ABLV criminal case confirmed over money-laundering suspicions

This past summer, the Latvian State Police opened a criminal case on possible money laundering schemes at ABLV Bank, which is currently undergoing a liquidation process.

Following a report by the Financial Crimes Enforcement Network (FinCEN) of the U.S. Department of the Treasury about ABLV Bank's involvement in international money laundering schemes, the State Police announced in February that it had started an inquiry.

On October 4, the State Police's spokeswoman Gita Gzibovska told the LETA newswire that the State Police's Economic Crime Unit on July 3 changed the status of the inquiry to a criminal case involving large-scale money laundering.

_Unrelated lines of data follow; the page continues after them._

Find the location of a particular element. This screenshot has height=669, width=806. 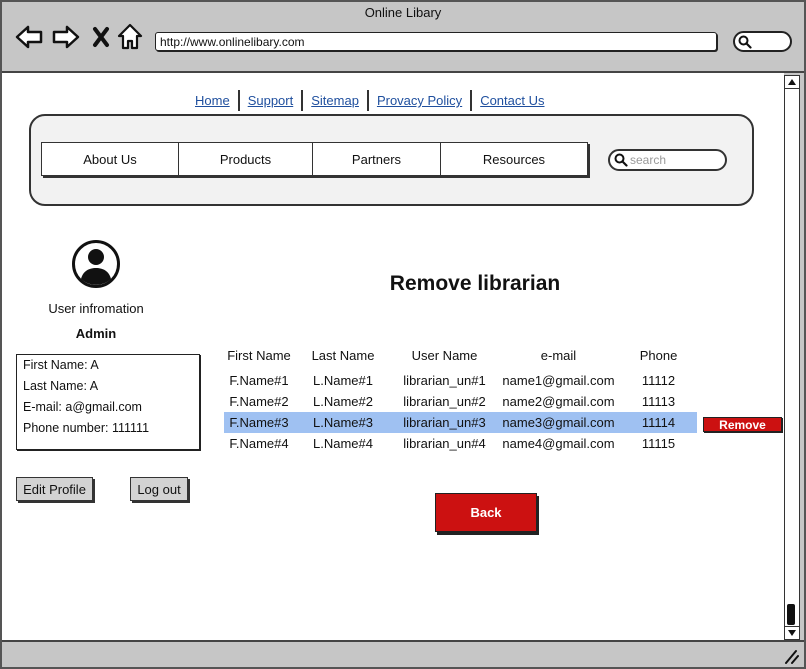

tab-resources: Resources is located at coordinates (514, 159). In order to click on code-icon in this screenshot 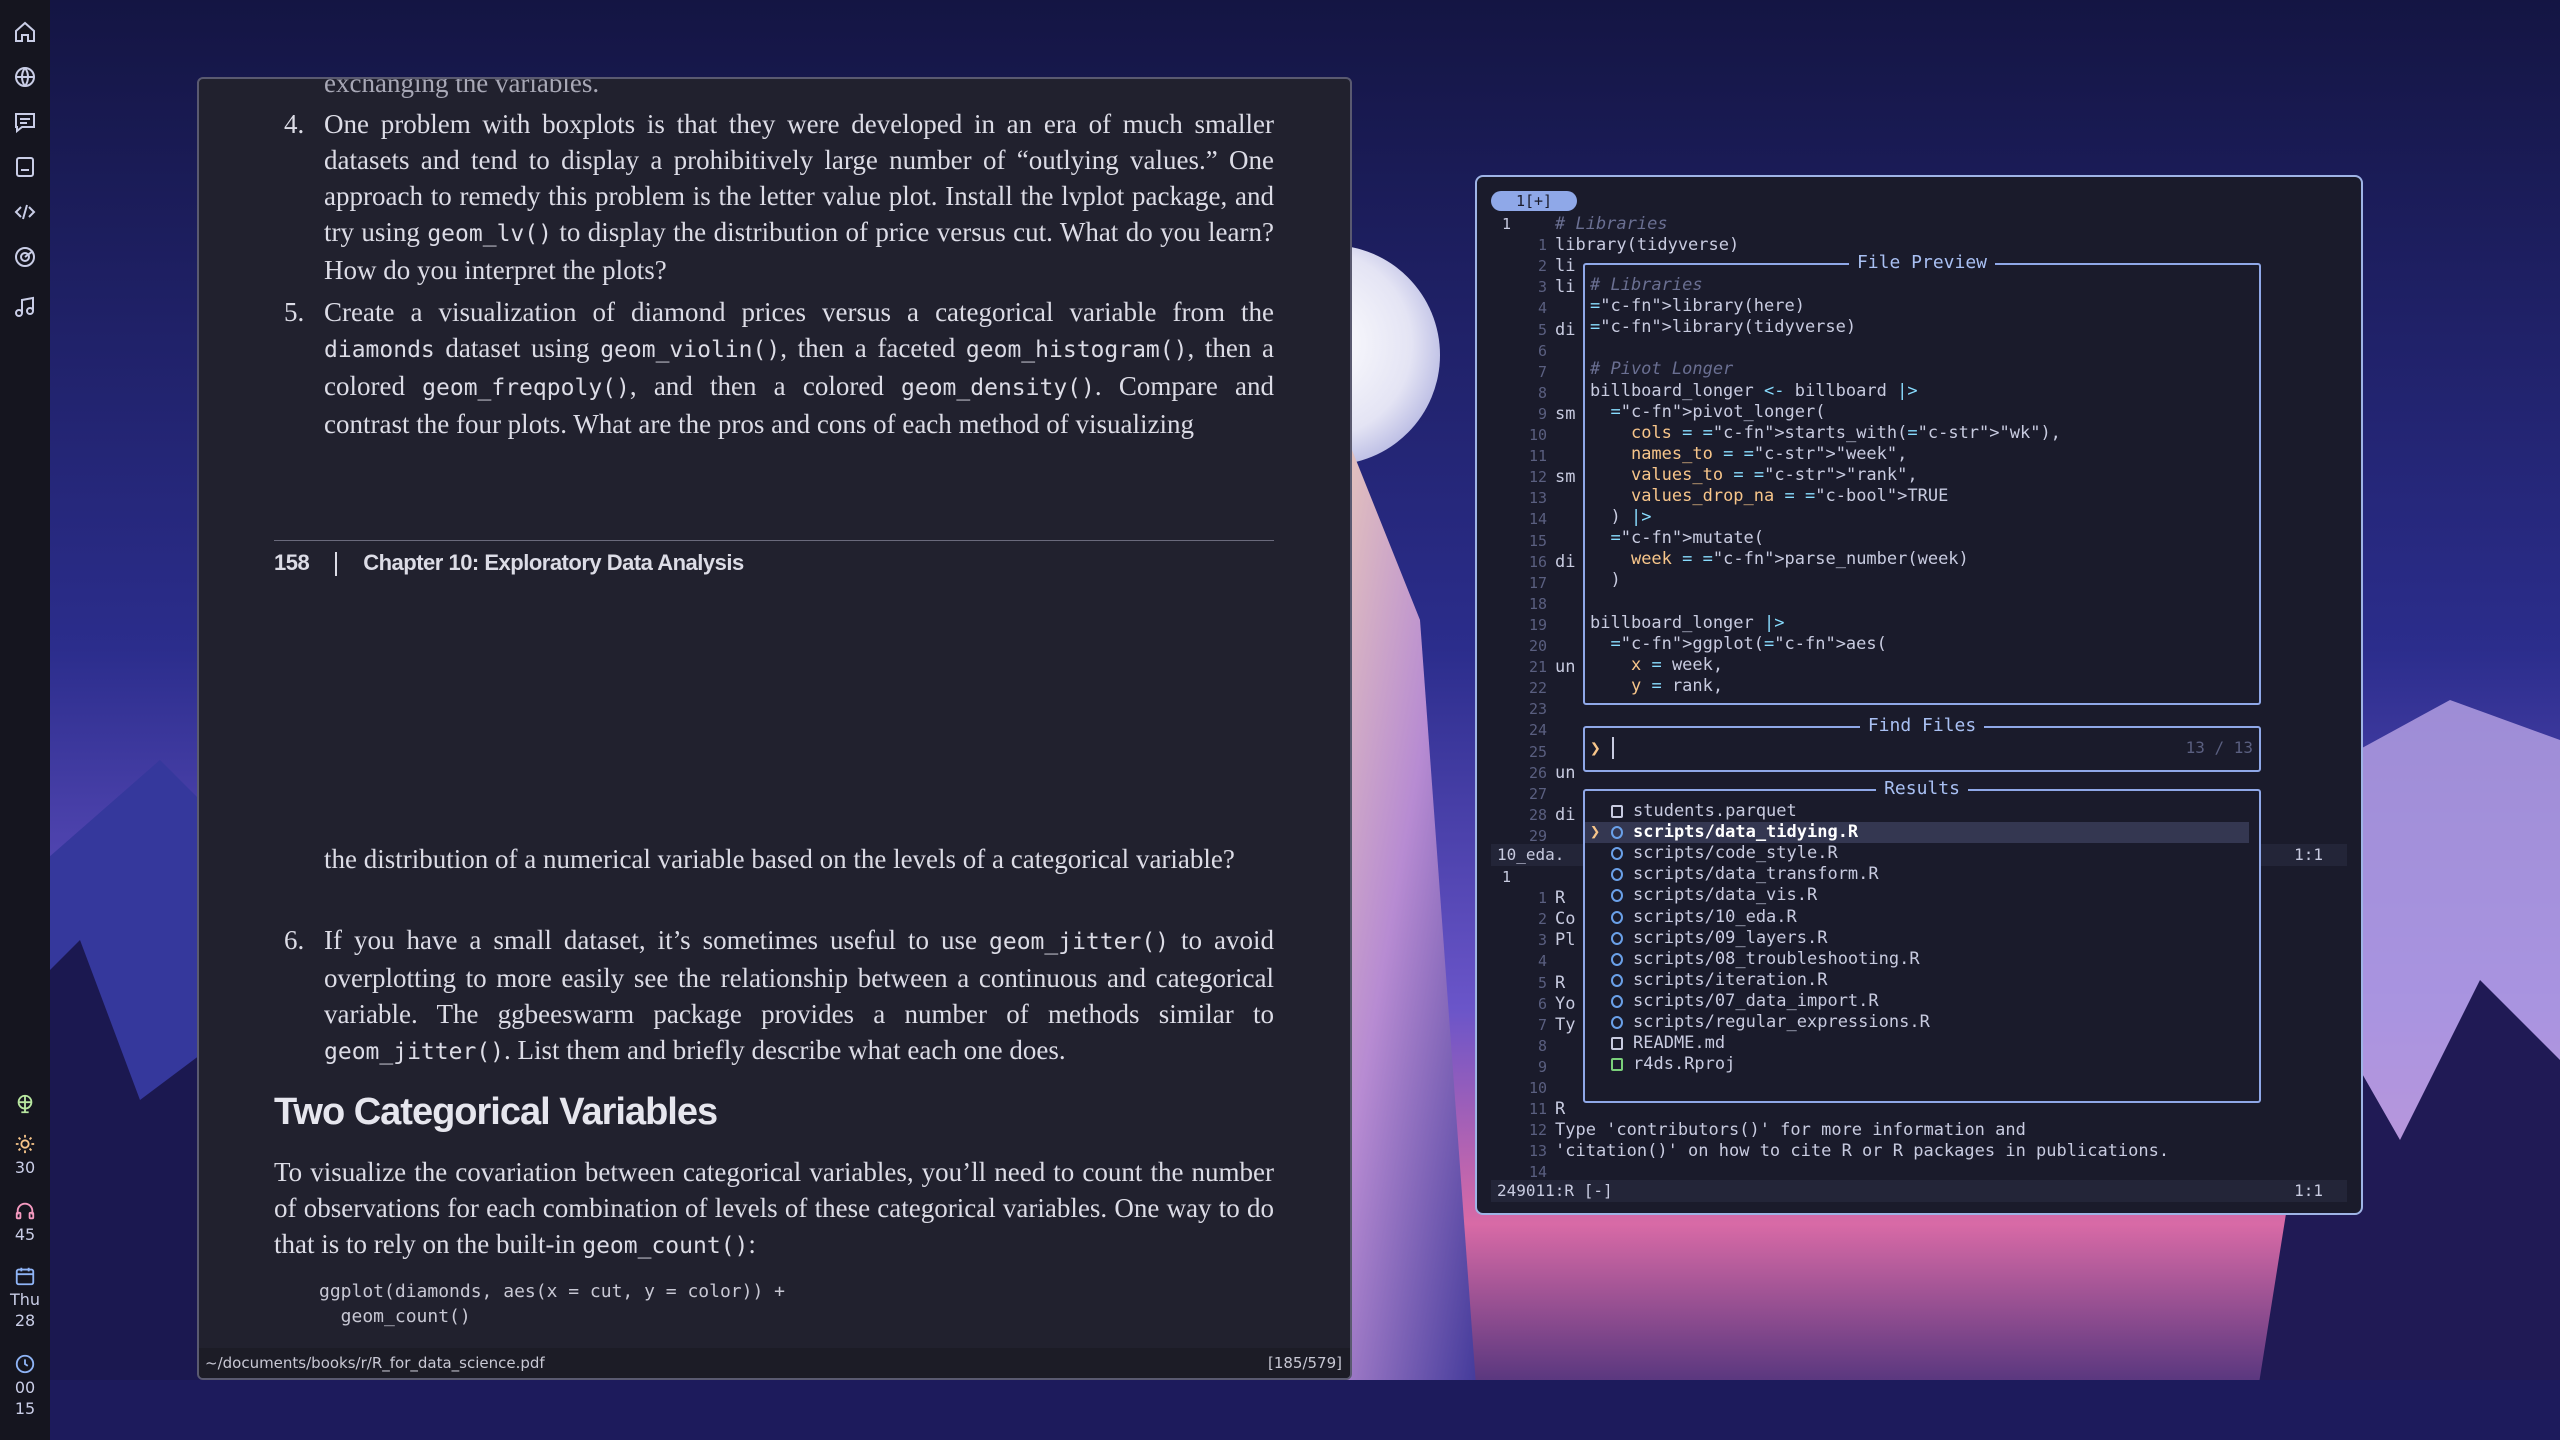, I will do `click(25, 212)`.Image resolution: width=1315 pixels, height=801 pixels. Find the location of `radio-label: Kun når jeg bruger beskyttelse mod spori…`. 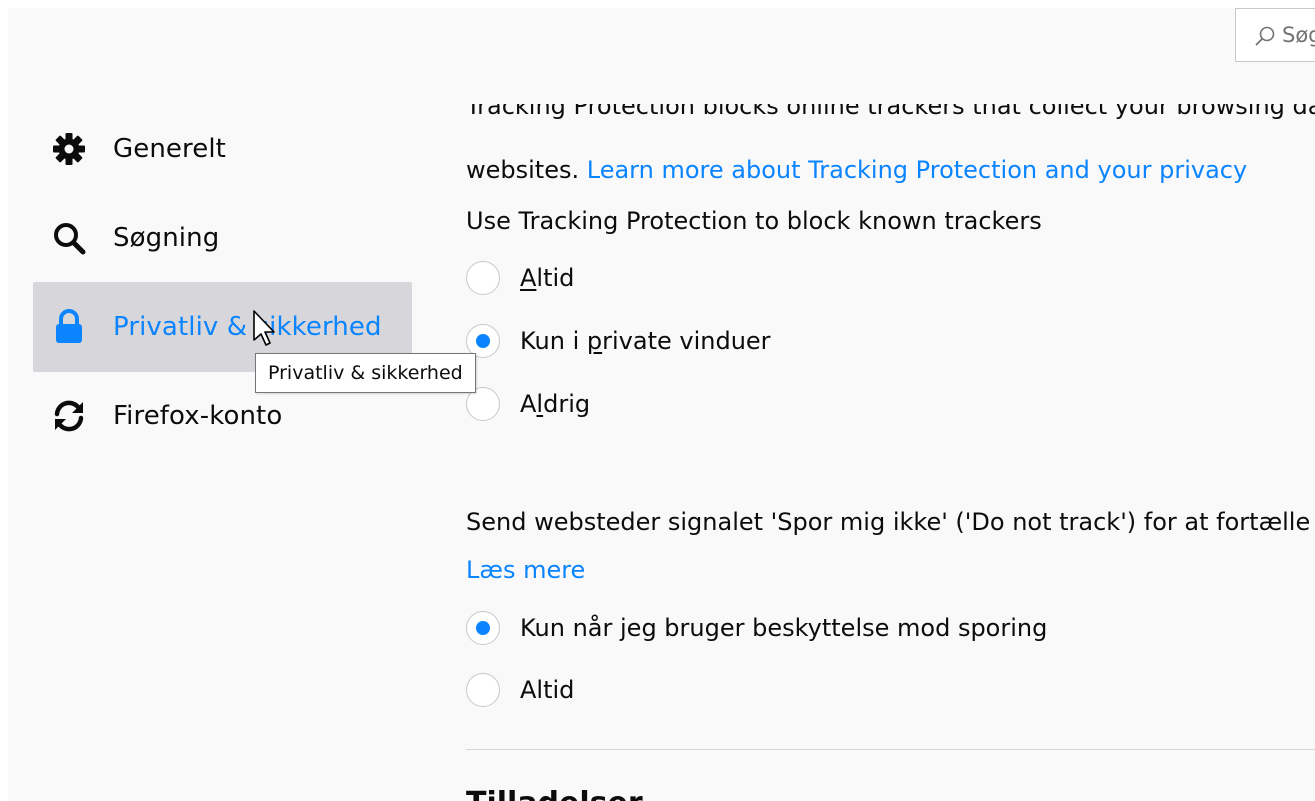

radio-label: Kun når jeg bruger beskyttelse mod spori… is located at coordinates (784, 628).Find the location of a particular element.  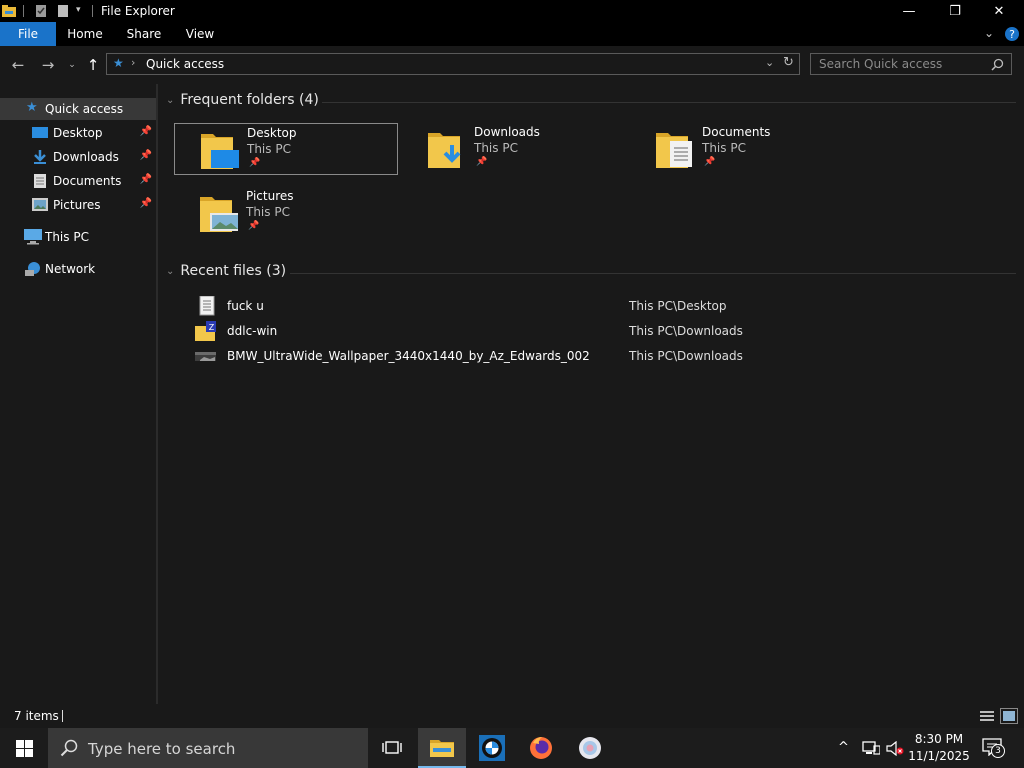

firefox-icon is located at coordinates (541, 748).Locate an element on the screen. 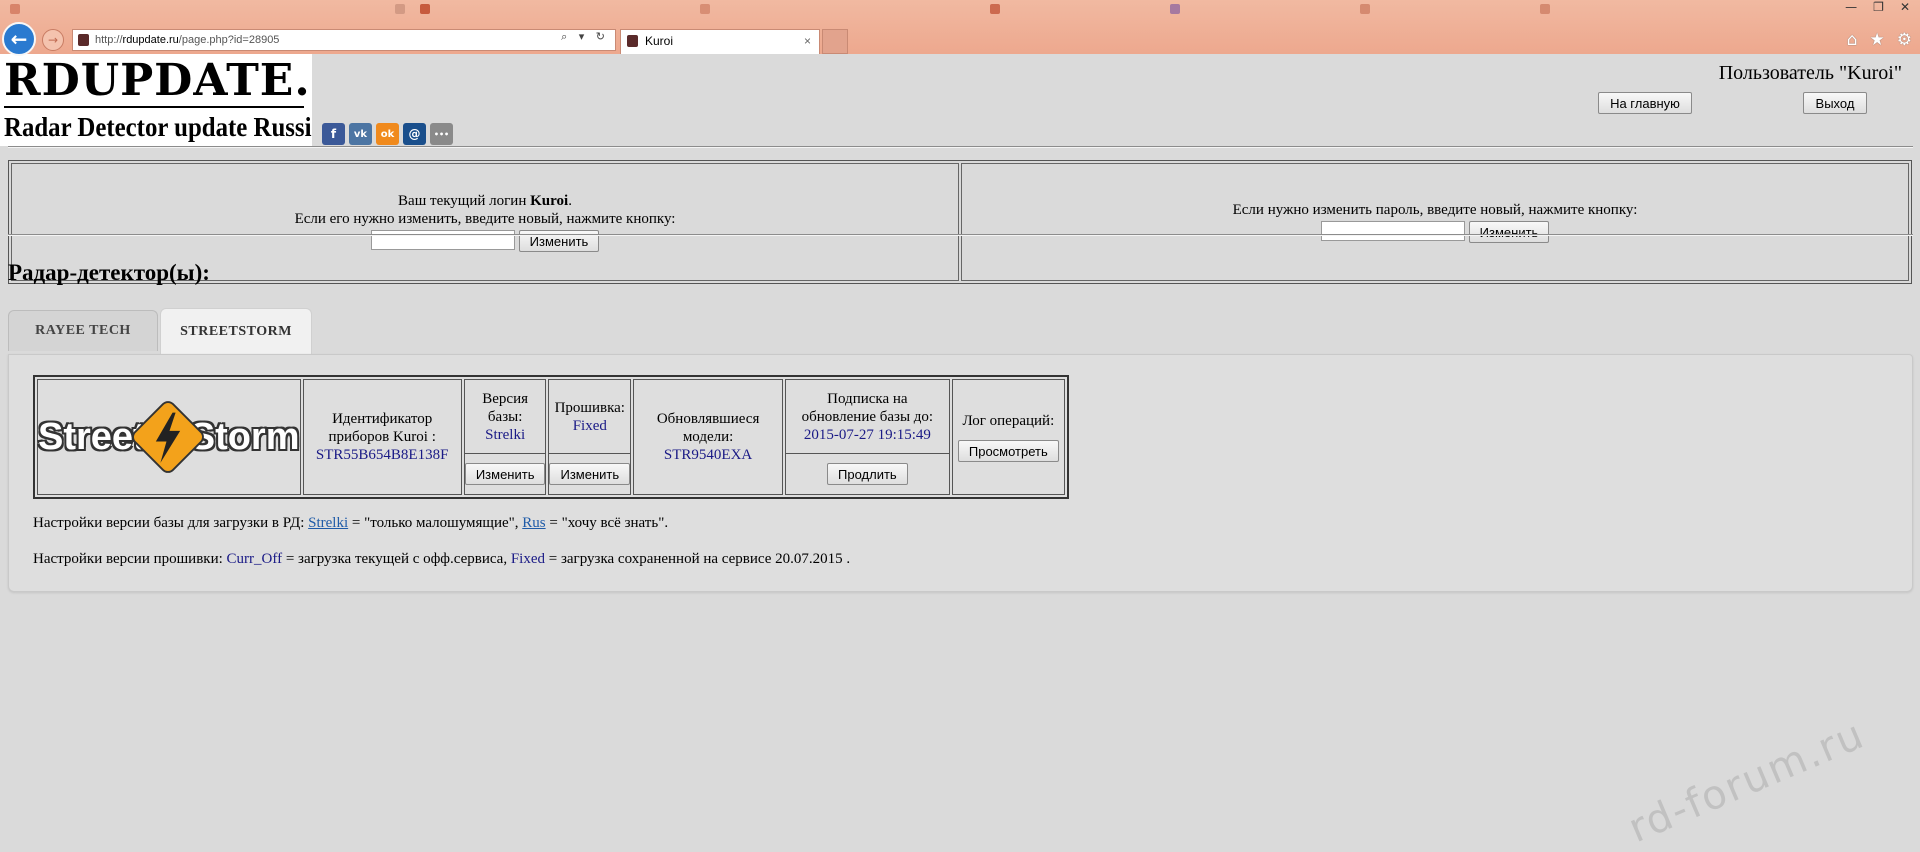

At the moment, no one has the status of suspect in the case.

As reported, the Finance and Capital Market Commission, acting on the instructions from the European Central Bank, ordered ABLV Bank to stop all payments as of February 19 following a report by FinCEN about ABLV Bank's involvement in international money laundering schemes and corruption. On February 24, the Finance and Capital Market Commission found an occurrence of unavailability of deposits at ABLV Bank.

Shareholders of ABLV Bank decided in February to start the liquidation process in order to protect interests of its clients and creditors. ABLV Bank believes that in this way it will be possible to ensure active protection of its customers, the bank said in a statement.

At the end of September 2017, ABLV Bank was the third largest bank in Latvia by assets. The bank's majority shareholders Olegs Fils, Ernests Bernis and Nika Berne own, directly and indirectly, 87.03 percent of the bank's share capital.